#### [Teks Bacaan]
Terputusnya
ikatan suami istri jika ditinjau dari inisiatif dari pihak yang menghendaki
akan putusnya ikatan, terbagi dalam:[1]
1. Putusnya ikatan suami istri yang
bukan kehendak dari pihak suami ataupun istri melainkan Allah SWT mencabut
nyawa dari salah satu pihak (istri/suami) sehingga terputuslah ikatan suami
istri (Kehendak Allah SWT dikarenakan ajal yang menjemput).
2. Putusnya ikatan suami istri dengan
inisiatif dari pihak suami dengan alasan dan ucapan tertentu kepada pihak istri
(Talak).
3. Putusnya ikatan suami istri dengan
inisiatif dari pihak istri yang menghendaki dikarenakan alasan tertentu dan
suami tetap ingin mempertahankan ikatan suami istri tersebut (Khulu).[2]
4. Selain dari pihak suami atau istri
serta ajal yang menjemput, hakim dapat menetapkan keputusan bahwa ikatan
perkawinan suami istri haruslah diputuskan dikarenakan “cacat” dalam keabsahan
dari perkawinan tersebut (Fasakh).[3]
Selain
dari yang telah disebutkan di atas tentang putusnya perkawinan ditinjau dari
pihak yang berinisiatif, terdapat beberapa hal yang menyebabkan hubungan suami
istri yang halal menurut Agama Islam tidak dapat dilakukan (melakukan hubungan
suami istri) namun yang tidak memutuskan hubungan ikatan perkawinan secara
Syar’i, yakni :
a. Zhihar
Zhihar
adalah perbuatan seorang laki-laki yang mengatakan kepada istrinya, “kamu sama
dengan ibuku (atau saudariku atau orang yang masih mahram dengannya baik dari
segi nasab maupun sebab susuan)” dengan tujuan hanya ingin menghindari jimak
dan bersenggama dengan istrinya. Ketika suami menyamakan istrinya dengan wanita
yang haram dinikahinya, maka dalam hal ini dihukumi zhihar.[4]
Zhihar
hukumnya adalah haram dan dilarang, sebagimana firman Allah SWT :
الذين
يظهرون منكم من نسائهم ما هن أمهتهم إن أمهتهم إلا الئى ولدنهم و إنهم ليقولون
منكرا من القول و زورا و إن الله لعفو غفور
“Orang-orang
yang menzhihar istrinya di antara kamu, (menganggap istrinya sebagai ibunya,
padahal) tiadalah istri mereka itu ibu mereka. ibu-ibu mereka tidak lain
hanyalah wanita yang melahirkan mereka. dan Sesungguhnya mereka sungguh-sungguh
mengucapkan suatu perkataan mungkar dan dusta. dan Sesungguhnya Allah SWT Maha Pemaaf
lagi Maha Pengampun.” (Q.S. Al-Mujadalaah : 2)[5]
Ayat
di atas menerangkan bahwa mereka (orang yang mendzihar) mengatakan perbuatan
yang keji dan batil yang tidak ada dalam ajaran Islam. Bahkan, hal itu termasuk
suatu kebohongan yang nyata serta diharamkan dalam Syari’at Islam. Sebab, orang
yang melakukan zhihar berarti telah mengharamkan sesuatu yang telah di halalkan
oleh Allah SWT dan telah menjadikan istrinya sama dengan ibunya sendiri, padahal
sesungguhnya tidak seperti itu.[6]
Pada
masa jahiliyah dikenal zhihar dikenal sebagai praktek untuk menjatuhkan talak
atau cerai kepada istrinya. Namun setelah datangnya Islam, zhihar dihapuskan
dan dianggap sebagai sumpah yang terlarang.[7] Seorang yang melakukan
zhihar diharamkan melakukan jimak dengan istrinya, sebelum ia membayar denda (kafarat)

#### [Cuplikan Materi]
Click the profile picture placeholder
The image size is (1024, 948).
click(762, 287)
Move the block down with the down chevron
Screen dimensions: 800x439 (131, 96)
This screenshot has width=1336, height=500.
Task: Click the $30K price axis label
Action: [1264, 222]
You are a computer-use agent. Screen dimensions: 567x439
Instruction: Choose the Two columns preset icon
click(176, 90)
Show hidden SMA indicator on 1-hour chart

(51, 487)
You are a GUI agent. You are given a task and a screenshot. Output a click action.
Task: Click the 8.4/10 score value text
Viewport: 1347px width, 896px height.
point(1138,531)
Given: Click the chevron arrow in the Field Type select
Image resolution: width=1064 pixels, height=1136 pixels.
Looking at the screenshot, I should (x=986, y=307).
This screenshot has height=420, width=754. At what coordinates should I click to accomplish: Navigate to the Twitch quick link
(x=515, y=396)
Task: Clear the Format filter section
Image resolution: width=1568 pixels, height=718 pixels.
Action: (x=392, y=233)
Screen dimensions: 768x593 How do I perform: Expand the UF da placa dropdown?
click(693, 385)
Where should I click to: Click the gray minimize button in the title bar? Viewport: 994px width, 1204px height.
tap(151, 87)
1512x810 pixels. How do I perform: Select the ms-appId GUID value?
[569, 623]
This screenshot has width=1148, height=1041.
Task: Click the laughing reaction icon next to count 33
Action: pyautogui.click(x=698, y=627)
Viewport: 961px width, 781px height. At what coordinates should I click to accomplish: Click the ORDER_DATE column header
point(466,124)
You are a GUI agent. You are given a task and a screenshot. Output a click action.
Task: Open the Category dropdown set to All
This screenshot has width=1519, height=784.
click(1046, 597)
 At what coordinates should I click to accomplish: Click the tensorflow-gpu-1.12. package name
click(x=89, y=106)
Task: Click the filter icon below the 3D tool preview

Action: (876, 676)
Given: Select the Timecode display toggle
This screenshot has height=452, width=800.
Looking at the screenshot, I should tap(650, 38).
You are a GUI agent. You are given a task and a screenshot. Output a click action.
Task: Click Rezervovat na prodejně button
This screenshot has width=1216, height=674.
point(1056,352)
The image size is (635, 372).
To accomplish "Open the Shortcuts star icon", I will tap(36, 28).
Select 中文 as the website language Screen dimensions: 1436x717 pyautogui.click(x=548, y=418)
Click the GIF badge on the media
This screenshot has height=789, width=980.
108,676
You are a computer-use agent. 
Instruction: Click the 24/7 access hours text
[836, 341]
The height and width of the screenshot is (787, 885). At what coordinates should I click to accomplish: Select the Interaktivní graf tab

#### [Permintaan Tertulis 1]
Berdasarkan teks bacaan tentang putusnya perkawinan, apa alasan zhihar diharamkan dalam Syariat Islam? Jawab dalam satu hingga tiga kalimat.
#### [Permintaan Tertulis 2]
Teruskan teks bacaan tentang putusnya perkawinan mulai dari bagian terakhir yang tercantum.
Materi ini diambil dari sumber lain.

#### [Jawaban 1]
Zhihar diharamkan karena orang yang melakukannya telah mengharamkan sesuatu yang dihalalkan oleh Allah SWT. Ia juga menyamakan istrinya dengan ibunya sendiri, padahal kenyataannya tidak demikian.

#### [Jawaban 2]
dari zhiharnya tersebut, sebagimana firman Allah SWT :
إن
الذين يظهرون من نسائهم ثم يعودون لما قالوا فتحرير رقبة من قبل ان يتماساّ ذلكم
توعظون به و الله بما تعملون خبير فمن لم يجد فصيام شهرين متتابعين من قبل ان
يتماسّا فمن لم يستطع فإطعام ستين مسكينا ذلك لتؤمنوا بالله و رسوله و تلك حدود
الله و للكفرين عذاب عليم
“Orang-orang
yang menzhihar istri mereka, Kemudian mereka hendak menarik kembali apa yang
mereka ucapkan, Maka (wajib atasnya) memerdekakan seorang budak sebelum kedua
suami istri itu bercampur. Demikianlah yang diajarkan kepada kamu, dan Allah
SWT Maha mengetahui apa yang kamu kerjakan (3). Barangsiapa yang tidak
mendapatkan (budak), Maka (wajib atasnya) berpuasa dua bulan berturut-turut
sebelum keduanya bercampur. Maka siapa yang tidak Kuasa (wajiblah atasnya)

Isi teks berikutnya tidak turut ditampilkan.